A model walks the runway at the Fendi show during Milan Fashion Week. (Getty Images)

Schizy? Jones scoffed at the notion. “It’s just simple answers,” he said. It was left to Silvia to remind us of the dual essence of the double FF. “Simplicity and complexity,” she added.

The democracy that was on Fausto Puglisi’s mind after his show for Roberto Cavalli was much less abstract. Italy’s general election on Sunday threatens to install Giorgia Meloni as prime minister, who would be Italy’s first far-right leader since Mussolini. Puglisi sees Meloni’s vehemently stated positions – anti-EU, anti-immigration, anti-LGBTQ rights – as a threat to Italian democracy. Those concerns, however, had no influence on the collection he showed (I concede that, at this stage in the story, my theme is a trifle stretched) unless his celebration of Hollywood at its most decorative could be construed as an escape from harsh political realities.

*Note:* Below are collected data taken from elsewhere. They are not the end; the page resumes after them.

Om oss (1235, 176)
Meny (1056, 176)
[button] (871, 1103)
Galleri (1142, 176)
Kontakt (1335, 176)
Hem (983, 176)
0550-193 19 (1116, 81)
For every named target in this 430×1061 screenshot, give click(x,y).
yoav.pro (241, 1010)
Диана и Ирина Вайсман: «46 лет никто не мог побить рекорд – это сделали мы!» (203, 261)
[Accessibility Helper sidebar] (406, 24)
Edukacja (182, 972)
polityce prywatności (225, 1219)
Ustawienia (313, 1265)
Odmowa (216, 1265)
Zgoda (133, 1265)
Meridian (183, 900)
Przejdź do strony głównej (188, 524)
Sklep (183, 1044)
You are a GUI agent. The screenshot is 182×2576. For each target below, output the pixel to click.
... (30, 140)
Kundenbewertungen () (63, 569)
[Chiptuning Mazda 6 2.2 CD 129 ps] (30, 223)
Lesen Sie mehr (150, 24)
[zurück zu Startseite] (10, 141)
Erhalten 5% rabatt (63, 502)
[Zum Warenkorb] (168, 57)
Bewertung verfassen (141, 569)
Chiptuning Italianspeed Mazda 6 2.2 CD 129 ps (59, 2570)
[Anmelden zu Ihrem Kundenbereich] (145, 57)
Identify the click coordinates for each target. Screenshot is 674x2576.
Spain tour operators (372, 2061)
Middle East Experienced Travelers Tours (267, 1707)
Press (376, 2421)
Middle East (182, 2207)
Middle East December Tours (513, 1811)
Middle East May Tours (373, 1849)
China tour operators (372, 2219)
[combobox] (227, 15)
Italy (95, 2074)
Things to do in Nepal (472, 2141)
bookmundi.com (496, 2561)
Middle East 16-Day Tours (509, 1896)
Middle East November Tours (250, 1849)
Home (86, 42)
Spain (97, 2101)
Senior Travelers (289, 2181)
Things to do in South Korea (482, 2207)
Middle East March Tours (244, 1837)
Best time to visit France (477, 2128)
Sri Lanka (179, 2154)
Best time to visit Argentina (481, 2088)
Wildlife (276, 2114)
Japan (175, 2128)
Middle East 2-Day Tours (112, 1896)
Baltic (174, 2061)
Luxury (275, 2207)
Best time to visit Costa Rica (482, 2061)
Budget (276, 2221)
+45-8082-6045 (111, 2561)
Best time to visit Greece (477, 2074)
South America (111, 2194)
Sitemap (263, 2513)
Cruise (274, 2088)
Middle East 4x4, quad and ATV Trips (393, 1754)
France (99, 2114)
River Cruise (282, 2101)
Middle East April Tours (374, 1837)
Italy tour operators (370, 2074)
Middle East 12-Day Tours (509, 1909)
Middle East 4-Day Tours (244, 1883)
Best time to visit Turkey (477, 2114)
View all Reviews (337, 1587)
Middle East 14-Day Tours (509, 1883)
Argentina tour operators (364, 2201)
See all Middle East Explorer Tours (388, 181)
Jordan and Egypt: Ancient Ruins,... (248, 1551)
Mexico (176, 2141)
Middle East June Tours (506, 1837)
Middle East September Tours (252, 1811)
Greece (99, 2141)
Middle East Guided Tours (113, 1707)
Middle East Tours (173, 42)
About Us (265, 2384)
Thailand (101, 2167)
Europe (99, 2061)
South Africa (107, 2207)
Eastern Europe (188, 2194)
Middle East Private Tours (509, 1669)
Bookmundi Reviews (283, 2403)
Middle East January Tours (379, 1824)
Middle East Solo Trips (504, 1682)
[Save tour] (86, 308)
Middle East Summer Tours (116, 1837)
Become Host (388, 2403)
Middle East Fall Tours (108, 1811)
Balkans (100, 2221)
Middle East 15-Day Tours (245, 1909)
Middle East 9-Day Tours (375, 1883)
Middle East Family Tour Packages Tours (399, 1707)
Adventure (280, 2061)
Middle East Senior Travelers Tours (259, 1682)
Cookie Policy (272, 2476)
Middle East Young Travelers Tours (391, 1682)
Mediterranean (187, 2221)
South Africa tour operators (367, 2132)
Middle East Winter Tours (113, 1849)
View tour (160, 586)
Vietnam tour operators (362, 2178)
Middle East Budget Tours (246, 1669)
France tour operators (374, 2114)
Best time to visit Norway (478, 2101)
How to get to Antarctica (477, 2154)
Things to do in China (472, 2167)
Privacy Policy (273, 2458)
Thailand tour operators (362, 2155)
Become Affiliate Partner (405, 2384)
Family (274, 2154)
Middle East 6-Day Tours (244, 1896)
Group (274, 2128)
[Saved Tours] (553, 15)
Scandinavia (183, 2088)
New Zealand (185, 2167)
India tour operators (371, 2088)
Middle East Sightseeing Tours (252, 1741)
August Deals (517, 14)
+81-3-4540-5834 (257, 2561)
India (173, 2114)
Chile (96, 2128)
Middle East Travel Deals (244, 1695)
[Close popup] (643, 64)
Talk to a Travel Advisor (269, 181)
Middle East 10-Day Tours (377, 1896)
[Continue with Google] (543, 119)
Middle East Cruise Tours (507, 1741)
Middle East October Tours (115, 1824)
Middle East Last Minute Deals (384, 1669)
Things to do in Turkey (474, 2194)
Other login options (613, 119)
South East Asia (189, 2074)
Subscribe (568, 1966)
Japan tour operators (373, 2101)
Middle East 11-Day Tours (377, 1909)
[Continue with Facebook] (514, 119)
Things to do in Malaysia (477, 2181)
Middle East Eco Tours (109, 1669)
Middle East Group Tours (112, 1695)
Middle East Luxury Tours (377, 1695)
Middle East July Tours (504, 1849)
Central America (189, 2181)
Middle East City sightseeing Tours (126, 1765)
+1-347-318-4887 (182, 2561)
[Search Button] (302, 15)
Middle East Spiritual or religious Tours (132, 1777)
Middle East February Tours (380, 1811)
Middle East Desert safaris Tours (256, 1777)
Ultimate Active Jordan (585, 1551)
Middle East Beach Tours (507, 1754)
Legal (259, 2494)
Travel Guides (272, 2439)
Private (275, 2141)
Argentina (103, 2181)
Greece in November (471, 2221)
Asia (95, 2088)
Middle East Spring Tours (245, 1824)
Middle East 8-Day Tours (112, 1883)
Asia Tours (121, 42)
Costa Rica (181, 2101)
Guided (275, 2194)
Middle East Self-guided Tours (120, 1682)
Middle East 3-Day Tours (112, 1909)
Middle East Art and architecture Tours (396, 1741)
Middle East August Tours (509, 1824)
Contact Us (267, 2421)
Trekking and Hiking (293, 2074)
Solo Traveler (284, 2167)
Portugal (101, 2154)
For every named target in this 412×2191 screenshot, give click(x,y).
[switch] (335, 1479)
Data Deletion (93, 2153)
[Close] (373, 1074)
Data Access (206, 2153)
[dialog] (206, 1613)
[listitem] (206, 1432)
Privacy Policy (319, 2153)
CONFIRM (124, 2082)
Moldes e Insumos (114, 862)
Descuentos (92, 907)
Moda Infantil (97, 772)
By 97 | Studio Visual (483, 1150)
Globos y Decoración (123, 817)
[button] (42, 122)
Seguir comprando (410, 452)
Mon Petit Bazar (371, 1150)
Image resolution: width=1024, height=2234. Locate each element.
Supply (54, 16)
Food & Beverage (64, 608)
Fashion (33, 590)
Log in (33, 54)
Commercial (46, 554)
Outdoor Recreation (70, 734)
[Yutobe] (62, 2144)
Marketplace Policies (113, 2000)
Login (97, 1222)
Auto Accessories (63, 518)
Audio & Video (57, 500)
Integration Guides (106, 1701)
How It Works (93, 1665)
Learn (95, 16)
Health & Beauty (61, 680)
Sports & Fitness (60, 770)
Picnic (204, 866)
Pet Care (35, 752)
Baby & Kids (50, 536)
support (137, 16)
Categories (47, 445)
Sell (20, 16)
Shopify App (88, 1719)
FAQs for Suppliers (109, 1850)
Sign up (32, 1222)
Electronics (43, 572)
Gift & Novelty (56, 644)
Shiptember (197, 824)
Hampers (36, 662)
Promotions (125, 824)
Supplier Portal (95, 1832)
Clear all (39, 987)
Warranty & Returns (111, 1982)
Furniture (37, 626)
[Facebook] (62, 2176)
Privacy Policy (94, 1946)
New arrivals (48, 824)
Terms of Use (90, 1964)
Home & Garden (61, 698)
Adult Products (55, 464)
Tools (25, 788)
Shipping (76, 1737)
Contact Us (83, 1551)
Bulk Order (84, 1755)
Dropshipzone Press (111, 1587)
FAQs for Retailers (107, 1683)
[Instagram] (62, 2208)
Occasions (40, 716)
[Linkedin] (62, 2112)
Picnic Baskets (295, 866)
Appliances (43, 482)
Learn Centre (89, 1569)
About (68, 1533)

Backstage, Puglisi rhapsodised about the costume designs of Adrian, the jewellery of Tony Duquette, and the films of Hitchcock, especially “Marnie.” He opened the show with a white silk faille dress which Tippi Hedren would have done full justice to. “I wanted that naïve freshness,” said Puglisi (though I remember Marnie as being a rather dark, troubled character).

He claimed he wanted “to go classic, my way.” What that meant was an exuberant, campy collection that had glimmers of vintage Cavalli in the use of leopard and python prints — in the same outfit, even — but mostly expressed Puglisi’s own winning enthusiasms. The leitmotif was a pineapple straight out of the Duquette playbook (he was apparently Fausto’s first obsession). It was delivered as a sweet retro print on a 50s circle skirt, or a glittery cocktail carapace. Puglisi has mastered the flou of classic Cavalli — those long, sinuous gowns — but he emphasised his own precision with pleated tops and skirts that struck a Capucci chord.

“An Italian way to relate to the United States,” he explained. More knowingly Hollywood was the long pleated skirt over matching shorts with a bandeau top. Poolside, Beverly Hills, Slim Aarons ready.